抽出テキスト:
━━━━━━━━
まえがき

まえがき

小門穂

 2014年1月末に、日本人研究者が新たな万能細胞(STAP細胞)をつくる方法を発見したと報じられた。体細胞にストレスを与えることで、この細胞を初期化できるというのである(理化学研究所 http://www.riken.jp/pr/press/2014/20140130_1/)。
 同じく体細胞を用いるiPS細胞樹立の成功が報じられた際に、ES細胞の作製がともなっていた人間の受精卵の破壊という倫理的な問題がこれで解決された、と言われることもあったが、倫理的な問題とは受精卵を破壊することだけなのだろうか。iPS細胞で生殖細胞を作り受精させることには問題がないのだろうか。人間の女性から研究に用いる卵子を取り出すのではなく、iPS細胞などで人工的に作った卵子を研究に使うことで、卵子の研究利用という問題は解決されるのだろうか。人工的に卵子や精子を作り出せるようになると、生殖補助医療に使うことができるのだろうか。このような再生医療の発展は私たちにどのように関係するのだろうか。
 生存学センター報告第22号は、立命館大学生存学研究センター若手研究者研究力強化型プロジェクト「出生をめぐる倫理研究会」(研究代表者:松原洋子)が2013年度に行った研究活動をもとに作成されたものである。出生をめぐる倫理研究会のこれまでの活動については、吉田一史美によるあとがきを参照されたい。2013年度も、さまざまな関心を持つメンバーが、生殖や出生という切り口から、科学技術・医療・家族などの問題に取り組んだ。
━━━━━━━━
出典資料:
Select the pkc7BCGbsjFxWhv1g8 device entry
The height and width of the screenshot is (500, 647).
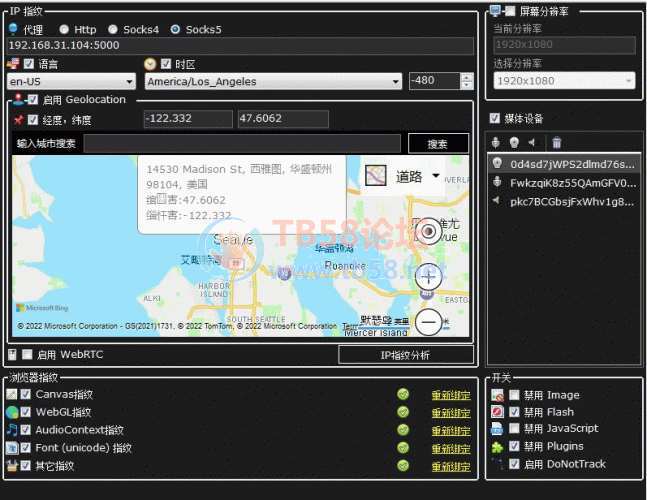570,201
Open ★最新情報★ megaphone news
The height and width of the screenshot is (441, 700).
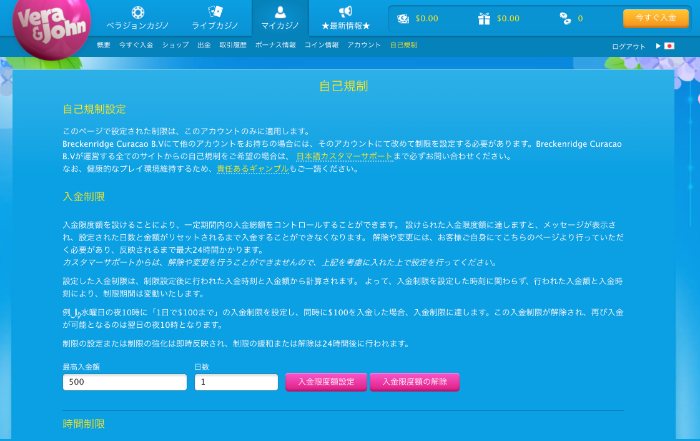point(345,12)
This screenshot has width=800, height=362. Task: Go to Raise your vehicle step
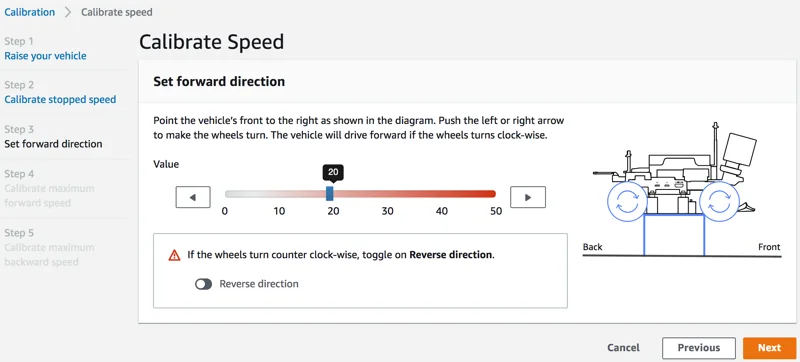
━━━━━━━━
課題文: 出生をめぐる倫理研究会の報告書のまえがきを、最後の文のあとから引き継いで書き進めてください。

演習結果:
 本書は二部構成となっている。第一部は、生まれる前の子どもを選ぶ技術である出生前診断・受精卵診断(着床前診断)に関する論考である。2013年8月31日に生存学研究センタープロジェクトAⅣ「生存学と科学技術」が開催した「生存学セミナー2013:出生前診断をめぐる技術と倫理」の講演録に加えて、セミナーを企画した松原洋子による論文を収めている。
 セミナーでは、遺伝カウンセラーとして出生前診断に日々関わっている張香理が、高齢妊娠を例に遺伝カウンセリングとはどのような営みなのか、参加者とインタラクティブに描いた。科学技術史を専門とする利光惠子は受精卵診断に産婦人科医や患者団体がどのように関与し、診断の意味を変容させたかを考察した。松原論文は、日本において新型出生前診断がどのように導入されたのかを読み解くものである。
 第二部は生殖技術、特に生殖補助技術をテーマとしている。2013年12月8日に「出生をめぐる倫理研究会」が開催した公開シンポジウム「ES・iPS細胞と生殖技術──その学問的成果・技術的有用性・倫理的問題」の講演録と、生殖技術に関わる5つの論文を収めた。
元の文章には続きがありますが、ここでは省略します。